Topi in cortile, cimici nei letti e scarafaggi nelle celle. E’ quello che aspetta i detenuti nella prigione di Fresnes (Val-de-Marne), il secondo penitenziario francese in ordine d’importanza. La situazione è tale da spingere l’Osservatorio internazionale delle prigioni (OIP) a ricorrere contro lo Stato presso il tribunale amministrativo di Melun. Per giustificare quest’iniziativa, l’OIP cita le testimonianze di numerosi detenuti, raccolte in un questionario nell’agosto scorso.

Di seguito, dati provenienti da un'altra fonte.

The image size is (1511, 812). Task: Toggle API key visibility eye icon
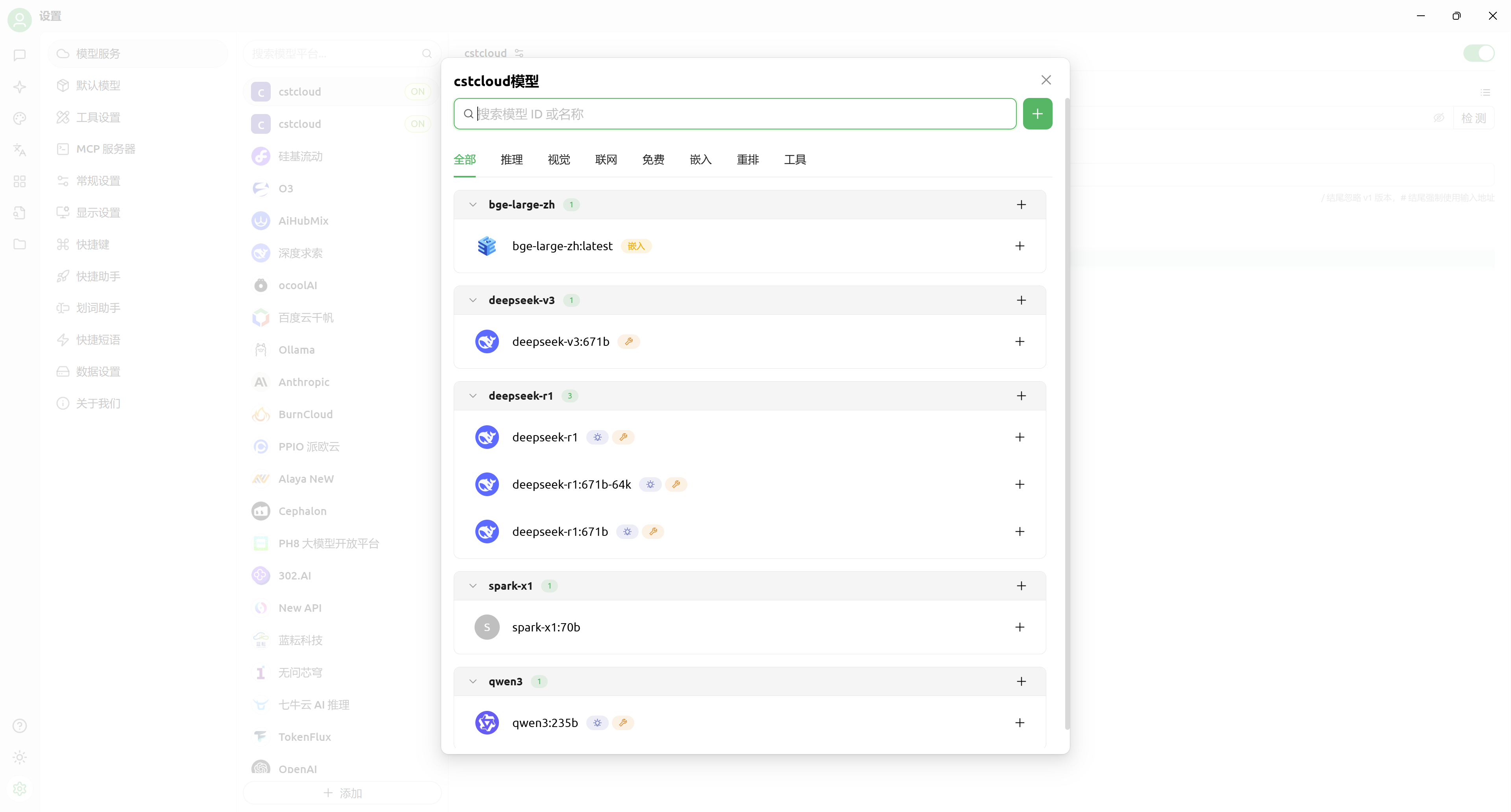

Uno degli interrogati afferma che, “durante la passeggiata, dei topi attraversano regolarmente il cortile, coperto di escrementi.” Nel febbraio scorso, due detenuti hanno contratto la leptospirosi.

In un’altra testimonianza, il detenuto lamenta la presenza di cimici nella sua cella: “siamo infestati dalle cimici, che ci mordono ogni notte in faccia, nel collo, nelle spalle, nella schiena, nelle gambe e nelle braccia”. Anche gli scarafaggi hanno fatto la loro apparizione nella prigione. Quando viene spenta la luce, i muri ne sono pieni. Condizioni di detenzione allarmanti, che durano ormai da molti anni. L’OIP denuncia dunque lo Stato per mettere fine a questa situazione. Lo aveva già fatto nel 2012 a Marsiglia, prigione delle Baumettes, definita “luogo ripugnante” dal Consiglio d’Europa. Il Consiglio di Stato aveva ordinato la disinfestazione della prigione, per sradicare ratti, scarafaggi e scarabei, e imposto l’esecuzione dei lavori.

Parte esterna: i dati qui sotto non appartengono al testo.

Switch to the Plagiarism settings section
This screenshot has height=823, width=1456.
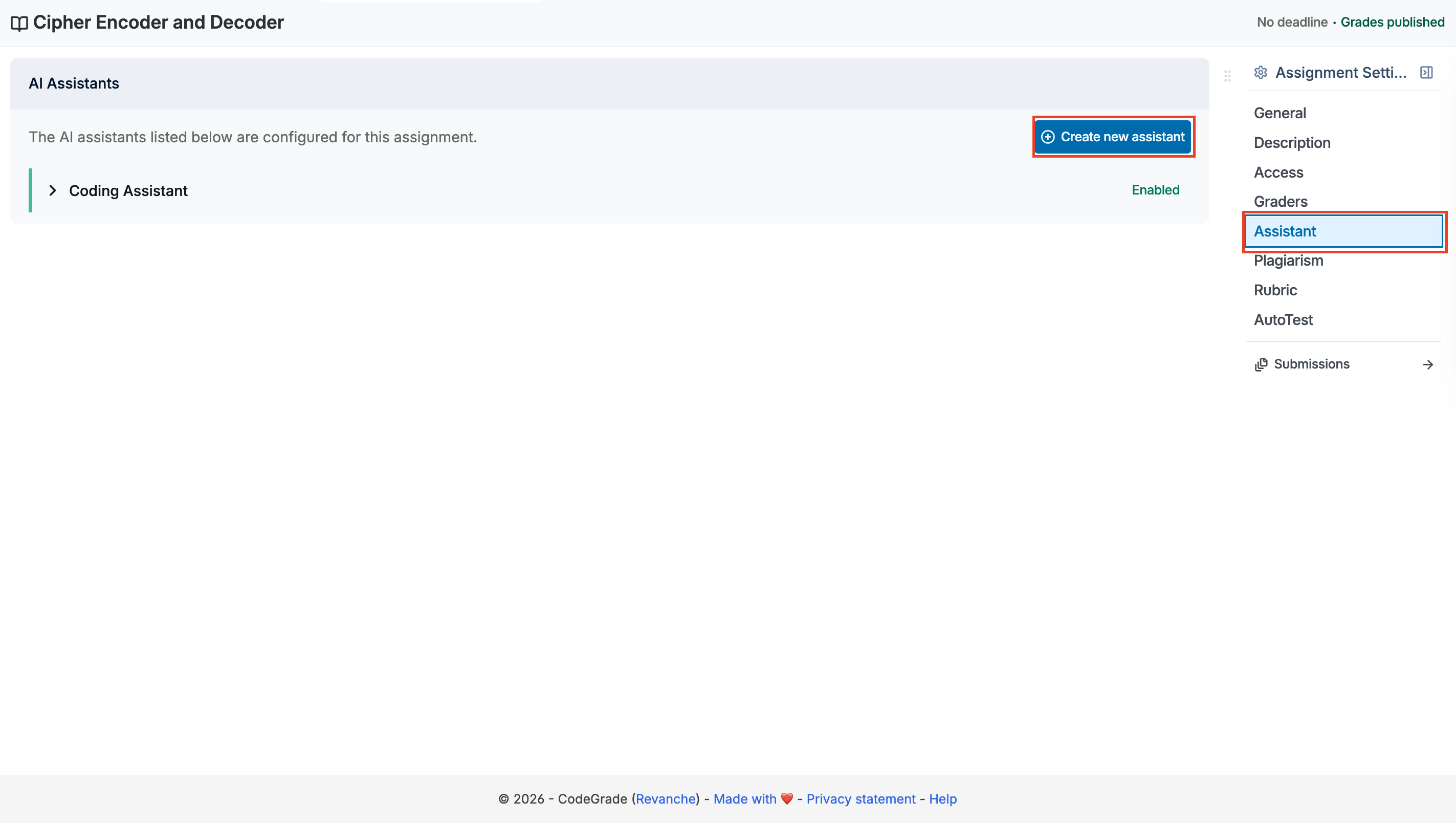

Il tasso di occupazione delle prigioni francesi è del 117% : a fronte di una capacità totale di 58.561 posti, i detenuti sono 68.819. Il ministro della Giustizia intende risolvere il problema costruendo da 10.000 a 14.600 celle singole e da 1.000 a 1.500 celle doppie supplementari entro il 2025. Dal 1990 la capacità delle prigioni francesi è aumentata del 60% (22.000 posti supplementari in 26 anni) senza peraltro risolvere il problema della sovrapopolazione carceraria.

In Italia, il tasso di occupazione delle carceri è del 132%.